> [TASK PROMPT]:
In the article on the fungal meningitis outbreak below, why did FDA investigators say the Massachusetts pharmacy may have violated federal health laws? Answer in one to three sentences.

> [TEXT EXCERPT]:
══════

Fungal Meningitis Outbreak From Steroid Back Injections


Drug manufacturers and pharmacies in the U.S.A. have recently been found to violate the rules and guidelines laid down by the U.S. Food and Drug Administration. On investigation, samples containing the steroid used to relieve back pain have been found that is supposed to be the cause of Fungal Meningitis. Preliminary investigations by the FDA revealed that contamination in the process of drugs manufacturing of steroid injections has caused a fungal meningitis outbreak from steroid back injections resulting in deaths and serious sickness according to the article below. Investigations also revealed non-sterilized pharmaceutical ingredients were being used for the manufacture of drugs.



Over 30 cases of fungal meningitis have been linked to a steroid treatment for back pain. ABC WorldNews Report.




Fungal Meningitis Outbreak From Steroid Back Injections

What should patients know about steroid back injections? Read in this article.

The Massachusetts pharmacy at the heart of a probe into a deadly meningitis outbreak may have violated federal health laws, U.S. Food and Drug Administration investigators said Friday, saying mold and bacteria were found in areas where drugs were mixed.


Cases of fungal meningitis have reached 28 states, including Maryland, where 19 people have been sickened and one has died. The report came as Maryland health officials criticized the oversight of “compounding” facilities like the one in Massachusetts, which make specialized drugs.


The FDA said it had uncovered 83 vials from the New England Compounding Center that contained the steroid linked to the outbreak; they contained a “greenish black foreign matter.” Seventeen other vials of the drug, methylprednisolone acetate, contained a threadlike white matter.


The findings were outlined Friday by the FDA in a report investigators issue when they find evidence that federal health laws may have been violated. The investigators also found potential contamination in other areas of the center where drugs weren’t directly handled.


Three lots of steroids from the company are linked to the meningitis outbreak that has killed 25 people and sickened 338.

══════

> [SOURCE DATA]:
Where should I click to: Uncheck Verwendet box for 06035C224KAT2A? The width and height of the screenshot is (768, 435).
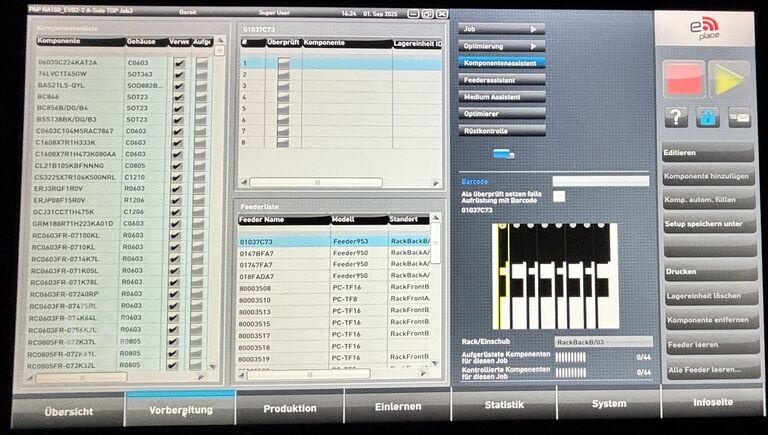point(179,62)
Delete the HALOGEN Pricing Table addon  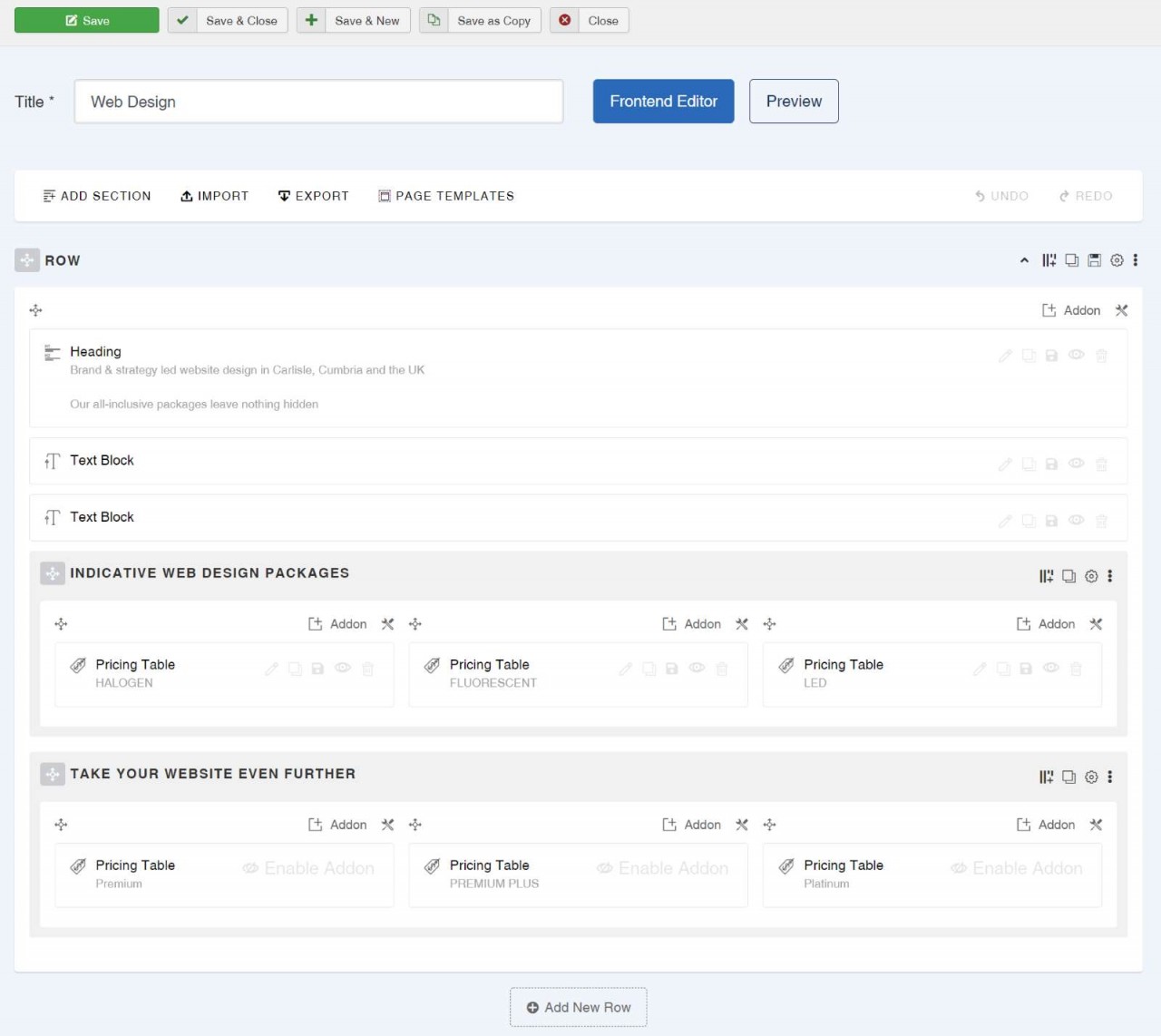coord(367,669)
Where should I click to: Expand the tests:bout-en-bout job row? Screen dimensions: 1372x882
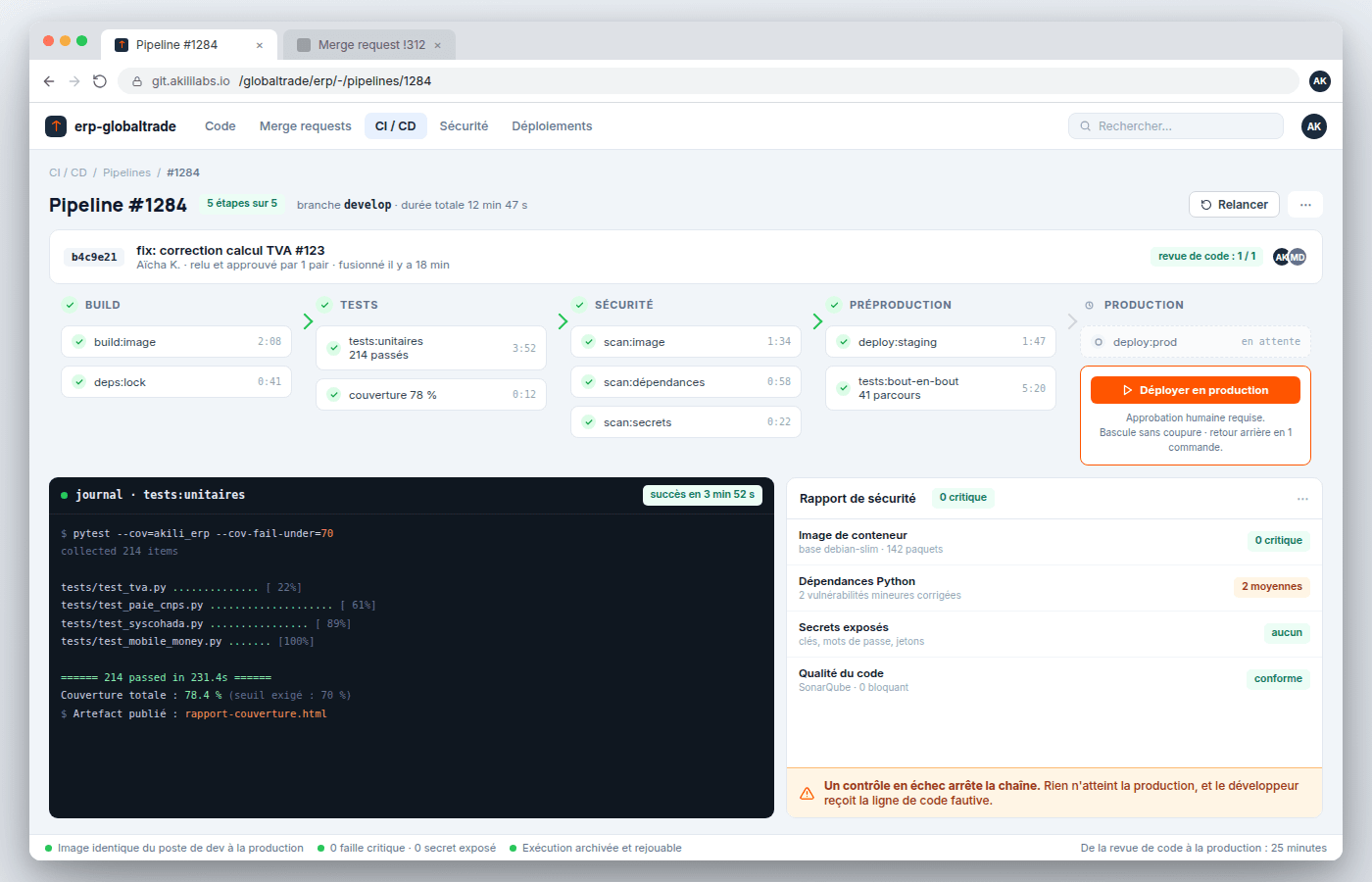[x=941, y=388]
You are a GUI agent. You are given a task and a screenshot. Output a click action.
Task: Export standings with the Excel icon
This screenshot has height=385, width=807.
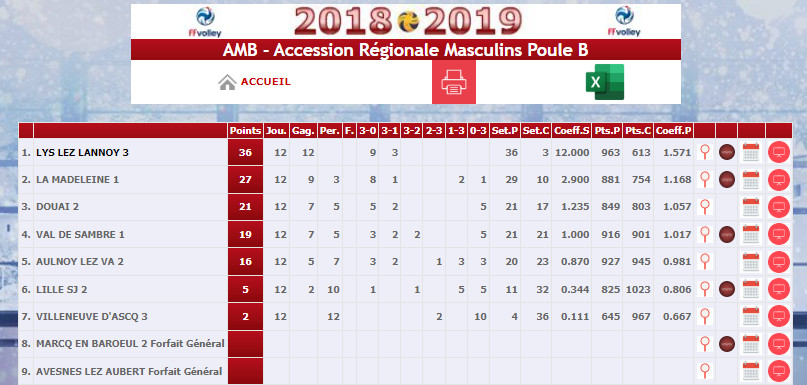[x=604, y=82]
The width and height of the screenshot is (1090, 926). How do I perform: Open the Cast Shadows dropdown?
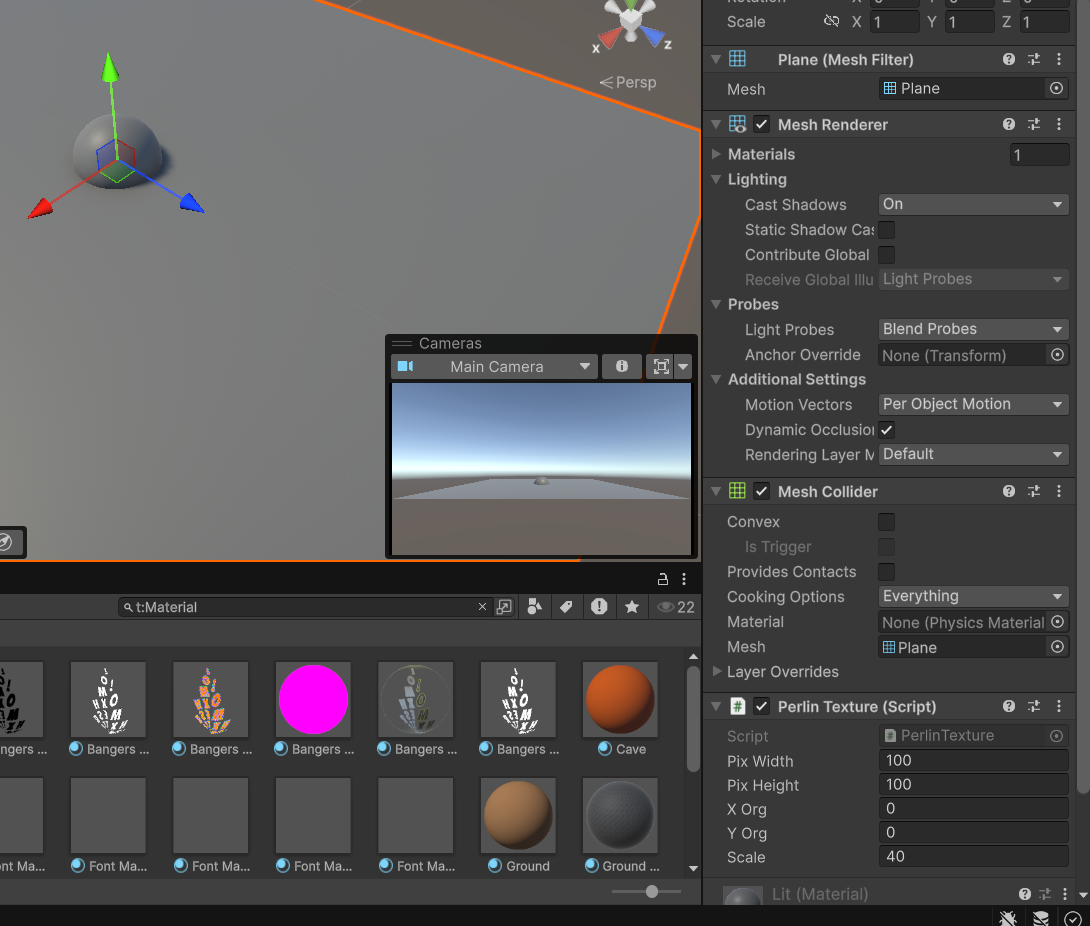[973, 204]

══════

> [RESULT OF THIS TASK]:
FDA investigators said the Massachusetts pharmacy may have violated federal health laws because they found mold and bacteria in areas where drugs were mixed. They also found potential contamination in other areas of the center where drugs weren't directly handled.